I can't answer it. There is no value for $b$ such that, when multiplied by 3, gives 5 and also makes the equation equal 4 when $x$ is 3 (to get the vertex). I'm pretty stumped all around. The problem is from a private SAT prep company. I would appreciate any help.
On
I don't think there is any value of $b$ for which it can be the vertex.
Proof:
$4=9-9b-5$ (Vertex lies on the parabola)
$\implies b=0$
But the slope of tangent at the vertex should be zero, that is $\frac{dy}{dx}=0$ at the vertex.
$\implies 2x-3b=0$ at $x=3$
$\implies b=2$ so there isn't any value of $b$ which satisfies that.
On
It is easiest to see whether or not there is a solution to this problem using graphing.
https://www.desmos.com/calculator/x7cwulidgt
Hint: manipulate the value of $b$ to convince yourself of whether or not there is some value of $b$ for which the parabola with the general equation $y=x^2+3bx-5$ can have a vertex of $P(3,4)$.
Hint.
What does "vertex" mean for a parabola?
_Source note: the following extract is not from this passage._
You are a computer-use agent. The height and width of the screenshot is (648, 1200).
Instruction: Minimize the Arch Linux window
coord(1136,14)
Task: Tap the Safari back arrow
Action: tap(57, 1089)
In general, $$ y=a(x-h)^2+k\tag{1} $$ has the vertex $(h,k)$.
Now write the equation of your parabola in the form of (1) by completing the square.
Alternatively, your parabola can be written as $$ y=a(x-3)^2+4\tag{2} $$ for some real number $a$. Expand (2) and compare it with your equation to find $b$.
Following the hint above, you will find that the number $b$ that satisfies the assumptions does not exist.